→ **About this exercise**: Reproduce the full listing exactly.

── Source material

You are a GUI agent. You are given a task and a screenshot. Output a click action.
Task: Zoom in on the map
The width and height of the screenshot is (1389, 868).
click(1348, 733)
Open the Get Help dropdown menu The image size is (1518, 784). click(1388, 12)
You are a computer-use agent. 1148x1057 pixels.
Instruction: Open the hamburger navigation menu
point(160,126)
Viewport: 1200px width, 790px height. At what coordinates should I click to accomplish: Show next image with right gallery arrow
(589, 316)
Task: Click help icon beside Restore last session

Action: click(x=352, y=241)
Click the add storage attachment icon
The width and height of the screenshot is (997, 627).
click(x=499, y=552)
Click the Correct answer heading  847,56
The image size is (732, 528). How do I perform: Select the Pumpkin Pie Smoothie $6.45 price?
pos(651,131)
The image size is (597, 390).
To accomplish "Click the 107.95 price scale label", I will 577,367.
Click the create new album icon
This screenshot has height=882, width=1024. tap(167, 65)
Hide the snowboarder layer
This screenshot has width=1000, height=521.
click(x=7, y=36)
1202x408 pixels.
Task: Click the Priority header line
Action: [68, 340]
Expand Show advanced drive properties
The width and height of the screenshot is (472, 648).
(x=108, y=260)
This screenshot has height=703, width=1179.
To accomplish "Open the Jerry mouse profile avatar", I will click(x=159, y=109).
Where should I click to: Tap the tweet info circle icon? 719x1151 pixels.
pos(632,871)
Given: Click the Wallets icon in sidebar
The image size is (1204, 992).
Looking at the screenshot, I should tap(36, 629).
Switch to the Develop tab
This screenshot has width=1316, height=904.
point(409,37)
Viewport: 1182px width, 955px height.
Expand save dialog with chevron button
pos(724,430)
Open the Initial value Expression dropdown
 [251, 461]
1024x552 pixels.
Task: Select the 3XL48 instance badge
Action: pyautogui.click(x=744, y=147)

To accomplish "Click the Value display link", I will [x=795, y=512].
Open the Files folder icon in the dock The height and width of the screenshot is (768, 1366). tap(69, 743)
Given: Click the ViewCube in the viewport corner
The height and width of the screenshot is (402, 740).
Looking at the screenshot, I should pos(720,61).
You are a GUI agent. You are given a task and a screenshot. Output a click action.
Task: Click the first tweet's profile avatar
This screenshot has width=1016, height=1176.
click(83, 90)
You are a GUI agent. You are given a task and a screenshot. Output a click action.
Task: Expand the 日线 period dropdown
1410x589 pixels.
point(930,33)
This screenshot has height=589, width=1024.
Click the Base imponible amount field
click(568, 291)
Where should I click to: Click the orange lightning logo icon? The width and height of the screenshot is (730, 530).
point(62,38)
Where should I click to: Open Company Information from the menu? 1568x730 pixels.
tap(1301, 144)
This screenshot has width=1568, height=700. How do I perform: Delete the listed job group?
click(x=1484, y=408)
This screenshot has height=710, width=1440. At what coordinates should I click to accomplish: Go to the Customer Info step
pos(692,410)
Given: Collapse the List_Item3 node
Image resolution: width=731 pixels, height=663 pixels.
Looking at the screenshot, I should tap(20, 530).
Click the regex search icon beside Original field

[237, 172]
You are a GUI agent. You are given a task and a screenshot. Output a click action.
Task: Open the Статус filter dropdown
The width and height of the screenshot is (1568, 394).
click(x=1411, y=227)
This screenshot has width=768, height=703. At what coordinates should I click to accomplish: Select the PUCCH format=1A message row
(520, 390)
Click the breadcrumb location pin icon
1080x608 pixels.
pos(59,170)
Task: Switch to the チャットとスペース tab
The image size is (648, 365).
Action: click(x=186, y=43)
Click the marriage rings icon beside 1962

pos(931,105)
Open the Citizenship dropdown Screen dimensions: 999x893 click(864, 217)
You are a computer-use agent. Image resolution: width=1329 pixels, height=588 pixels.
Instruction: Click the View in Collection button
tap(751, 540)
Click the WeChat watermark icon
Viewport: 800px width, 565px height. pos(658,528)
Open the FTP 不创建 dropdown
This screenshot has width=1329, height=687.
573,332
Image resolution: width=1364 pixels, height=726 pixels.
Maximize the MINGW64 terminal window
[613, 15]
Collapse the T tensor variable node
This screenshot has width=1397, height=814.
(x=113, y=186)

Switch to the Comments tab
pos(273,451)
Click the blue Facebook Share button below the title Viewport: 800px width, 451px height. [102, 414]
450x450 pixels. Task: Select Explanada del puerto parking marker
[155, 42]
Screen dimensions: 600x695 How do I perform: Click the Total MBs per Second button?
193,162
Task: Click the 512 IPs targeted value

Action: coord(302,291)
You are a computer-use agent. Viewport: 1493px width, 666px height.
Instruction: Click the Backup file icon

────

→ **Final answer**:
You are a GUI agent. You are given a task and a screenshot. Output a click action.
Task: Zoom in on the map
The width and height of the screenshot is (1389, 868).
click(1348, 733)
Open the Get Help dropdown menu The image size is (1518, 784). click(1388, 12)
You are a computer-use agent. 1148x1057 pixels.
Instruction: Open the hamburger navigation menu
point(160,126)
Viewport: 1200px width, 790px height. At what coordinates should I click to accomplish: Show next image with right gallery arrow
(589, 316)
Task: Click help icon beside Restore last session

Action: click(x=352, y=241)
Click the add storage attachment icon
The width and height of the screenshot is (997, 627).
click(x=499, y=552)
Click the Correct answer heading  847,56
The image size is (732, 528). How do I perform: Select the Pumpkin Pie Smoothie $6.45 price?
pos(651,131)
The image size is (597, 390).
To accomplish "Click the 107.95 price scale label", I will 577,367.
Click the create new album icon
This screenshot has height=882, width=1024. tap(167, 65)
Hide the snowboarder layer
This screenshot has width=1000, height=521.
click(x=7, y=36)
1202x408 pixels.
Task: Click the Priority header line
Action: [68, 340]
Expand Show advanced drive properties
The width and height of the screenshot is (472, 648).
(x=108, y=260)
This screenshot has height=703, width=1179.
To accomplish "Open the Jerry mouse profile avatar", I will click(x=159, y=109).
Where should I click to: Tap the tweet info circle icon? 719x1151 pixels.
pos(632,871)
Given: Click the Wallets icon in sidebar
The image size is (1204, 992).
Looking at the screenshot, I should tap(36, 629).
Switch to the Develop tab
This screenshot has width=1316, height=904.
point(409,37)
Viewport: 1182px width, 955px height.
Expand save dialog with chevron button
pos(724,430)
Open the Initial value Expression dropdown
 [251, 461]
1024x552 pixels.
Task: Select the 3XL48 instance badge
Action: pyautogui.click(x=744, y=147)

To accomplish "Click the Value display link", I will [x=795, y=512].
Open the Files folder icon in the dock The height and width of the screenshot is (768, 1366). tap(69, 743)
Given: Click the ViewCube in the viewport corner
The height and width of the screenshot is (402, 740).
Looking at the screenshot, I should pos(720,61).
You are a GUI agent. You are given a task and a screenshot. Output a click action.
Task: Click the first tweet's profile avatar
This screenshot has width=1016, height=1176.
click(83, 90)
You are a GUI agent. You are given a task and a screenshot. Output a click action.
Task: Expand the 日线 period dropdown
1410x589 pixels.
point(930,33)
This screenshot has height=589, width=1024.
Click the Base imponible amount field
click(568, 291)
Where should I click to: Click the orange lightning logo icon? The width and height of the screenshot is (730, 530).
point(62,38)
Where should I click to: Open Company Information from the menu? 1568x730 pixels.
tap(1301, 144)
This screenshot has width=1568, height=700. How do I perform: Delete the listed job group?
click(x=1484, y=408)
This screenshot has height=710, width=1440. At what coordinates should I click to accomplish: Go to the Customer Info step
pos(692,410)
Given: Collapse the List_Item3 node
Image resolution: width=731 pixels, height=663 pixels.
Looking at the screenshot, I should tap(20, 530).
Click the regex search icon beside Original field

[237, 172]
You are a GUI agent. You are given a task and a screenshot. Output a click action.
Task: Open the Статус filter dropdown
The width and height of the screenshot is (1568, 394).
click(x=1411, y=227)
This screenshot has width=768, height=703. At what coordinates should I click to accomplish: Select the PUCCH format=1A message row
(520, 390)
Click the breadcrumb location pin icon
1080x608 pixels.
pos(59,170)
Task: Switch to the チャットとスペース tab
The image size is (648, 365).
Action: click(x=186, y=43)
Click the marriage rings icon beside 1962

pos(931,105)
Open the Citizenship dropdown Screen dimensions: 999x893 click(864, 217)
You are a computer-use agent. Image resolution: width=1329 pixels, height=588 pixels.
Instruction: Click the View in Collection button
tap(751, 540)
Click the WeChat watermark icon
Viewport: 800px width, 565px height. pos(658,528)
Open the FTP 不创建 dropdown
This screenshot has width=1329, height=687.
573,332
Image resolution: width=1364 pixels, height=726 pixels.
Maximize the MINGW64 terminal window
[613, 15]
Collapse the T tensor variable node
This screenshot has width=1397, height=814.
(x=113, y=186)

Switch to the Comments tab
pos(273,451)
Click the blue Facebook Share button below the title Viewport: 800px width, 451px height. [102, 414]
450x450 pixels. Task: Select Explanada del puerto parking marker
[155, 42]
Screen dimensions: 600x695 How do I perform: Click the Total MBs per Second button?
193,162
Task: Click the 512 IPs targeted value

Action: coord(302,291)
You are a computer-use agent. Viewport: 1493px width, 666px height.
Instruction: Click the Backup file icon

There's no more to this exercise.